Abstract

Cerebrovascular surgery includes clipping of aneurysms, excision of arteriovenous malformations (AVM), carotid endarterectomy and extracranial-intracranial anastomosis. Anaesthesia for clipping of cerebral aneurysms aims to minimise the chances of rupture of the aneurysm whilst maintaining adequate cerebral perfusion. Ischaemic deficits occurring postoperatively should be actively treated by raising the cerebral perfusion pressure which may require hypervolaemic, hypertensive haemodilution. Induced hypotension is now generally avoided and profound hypothermia only used in the management of giant aneurysms.

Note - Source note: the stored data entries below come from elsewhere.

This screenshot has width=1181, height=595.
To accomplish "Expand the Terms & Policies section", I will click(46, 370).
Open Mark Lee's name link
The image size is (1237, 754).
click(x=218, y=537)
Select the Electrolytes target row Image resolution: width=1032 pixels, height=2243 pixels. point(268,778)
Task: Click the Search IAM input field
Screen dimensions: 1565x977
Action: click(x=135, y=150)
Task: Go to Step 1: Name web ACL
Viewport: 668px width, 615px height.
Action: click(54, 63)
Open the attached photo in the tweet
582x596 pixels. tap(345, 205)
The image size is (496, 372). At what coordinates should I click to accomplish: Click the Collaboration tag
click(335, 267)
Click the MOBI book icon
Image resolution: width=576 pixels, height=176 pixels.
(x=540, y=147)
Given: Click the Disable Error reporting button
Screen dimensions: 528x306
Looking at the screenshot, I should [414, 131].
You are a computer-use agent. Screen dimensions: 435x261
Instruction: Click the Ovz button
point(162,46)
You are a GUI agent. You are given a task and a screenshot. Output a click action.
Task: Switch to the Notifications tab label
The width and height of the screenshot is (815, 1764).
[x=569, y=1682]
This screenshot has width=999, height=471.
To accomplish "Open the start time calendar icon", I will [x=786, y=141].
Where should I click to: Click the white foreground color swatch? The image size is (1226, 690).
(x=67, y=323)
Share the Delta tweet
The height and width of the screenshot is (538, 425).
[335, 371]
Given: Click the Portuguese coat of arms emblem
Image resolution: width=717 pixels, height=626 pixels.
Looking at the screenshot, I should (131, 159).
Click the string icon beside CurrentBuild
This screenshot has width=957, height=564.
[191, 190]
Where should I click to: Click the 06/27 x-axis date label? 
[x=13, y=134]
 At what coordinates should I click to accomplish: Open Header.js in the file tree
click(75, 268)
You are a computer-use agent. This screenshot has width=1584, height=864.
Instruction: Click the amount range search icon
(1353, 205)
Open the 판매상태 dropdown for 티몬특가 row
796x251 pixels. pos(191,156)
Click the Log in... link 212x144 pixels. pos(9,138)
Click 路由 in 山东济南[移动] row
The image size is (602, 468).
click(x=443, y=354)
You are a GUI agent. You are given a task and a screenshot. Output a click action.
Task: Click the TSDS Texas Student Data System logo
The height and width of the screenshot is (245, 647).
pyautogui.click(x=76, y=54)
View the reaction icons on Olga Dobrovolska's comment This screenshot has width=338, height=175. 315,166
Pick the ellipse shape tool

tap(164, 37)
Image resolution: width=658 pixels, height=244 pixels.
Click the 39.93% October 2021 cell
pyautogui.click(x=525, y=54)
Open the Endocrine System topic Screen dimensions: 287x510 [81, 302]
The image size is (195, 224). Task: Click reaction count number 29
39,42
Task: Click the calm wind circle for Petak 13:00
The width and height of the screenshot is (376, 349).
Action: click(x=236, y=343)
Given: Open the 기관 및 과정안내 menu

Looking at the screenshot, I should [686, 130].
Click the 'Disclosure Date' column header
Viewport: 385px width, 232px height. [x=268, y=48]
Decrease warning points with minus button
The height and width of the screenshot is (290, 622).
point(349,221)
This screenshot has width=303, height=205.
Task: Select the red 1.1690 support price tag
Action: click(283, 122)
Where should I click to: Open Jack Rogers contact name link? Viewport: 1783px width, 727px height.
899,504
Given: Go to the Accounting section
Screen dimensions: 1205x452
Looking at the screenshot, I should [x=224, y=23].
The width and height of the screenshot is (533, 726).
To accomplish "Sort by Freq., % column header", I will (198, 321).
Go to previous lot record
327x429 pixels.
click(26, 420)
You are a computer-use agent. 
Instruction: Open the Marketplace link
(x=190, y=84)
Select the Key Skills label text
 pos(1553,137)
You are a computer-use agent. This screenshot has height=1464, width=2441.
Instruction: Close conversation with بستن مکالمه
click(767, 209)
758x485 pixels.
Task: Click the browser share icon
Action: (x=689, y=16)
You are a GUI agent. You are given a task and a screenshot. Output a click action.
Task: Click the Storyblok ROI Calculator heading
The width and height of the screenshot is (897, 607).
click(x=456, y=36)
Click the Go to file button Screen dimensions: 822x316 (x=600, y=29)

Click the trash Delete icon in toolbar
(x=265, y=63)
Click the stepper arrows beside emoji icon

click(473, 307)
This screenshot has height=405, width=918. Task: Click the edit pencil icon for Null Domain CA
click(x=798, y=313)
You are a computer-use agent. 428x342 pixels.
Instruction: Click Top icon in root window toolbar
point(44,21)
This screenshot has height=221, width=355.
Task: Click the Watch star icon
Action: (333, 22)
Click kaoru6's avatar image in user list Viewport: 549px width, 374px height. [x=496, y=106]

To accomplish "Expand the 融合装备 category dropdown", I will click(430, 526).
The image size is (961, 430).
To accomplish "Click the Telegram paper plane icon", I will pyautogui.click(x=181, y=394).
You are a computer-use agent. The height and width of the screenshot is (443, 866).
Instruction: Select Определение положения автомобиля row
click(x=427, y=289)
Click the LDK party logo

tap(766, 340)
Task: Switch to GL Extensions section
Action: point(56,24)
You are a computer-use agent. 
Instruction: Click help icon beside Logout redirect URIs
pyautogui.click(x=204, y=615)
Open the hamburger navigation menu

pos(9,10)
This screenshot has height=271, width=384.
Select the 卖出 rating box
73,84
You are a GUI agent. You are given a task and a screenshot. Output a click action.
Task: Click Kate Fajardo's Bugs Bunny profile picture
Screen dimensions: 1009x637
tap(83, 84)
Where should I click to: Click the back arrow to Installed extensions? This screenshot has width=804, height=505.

In patients with arteriovenous malformations cerebral vasospasm is not a problem so controlled hypotension can usefully be employed to reduce blood loss, which may be considerable, and prevent or treat hyperperfusion and oedema of the surrounding brain following obliteration of the AVM. Carotid endarterectomy is usually performed on patients with significant intercurrent disease, and manoeuvres aimed at optimising cerebral perfusion may have detrimental effects on a diseased heart, so compromise is required. Various methods are used to monitor cerebral perfusion during cross-clamping and the procedure may be performed under local anaesthesia to allow continuous monitoring of neurological function. Extracranial-intracranial anastomosis requires careful anaesthetic management but the operation is presently out of favour.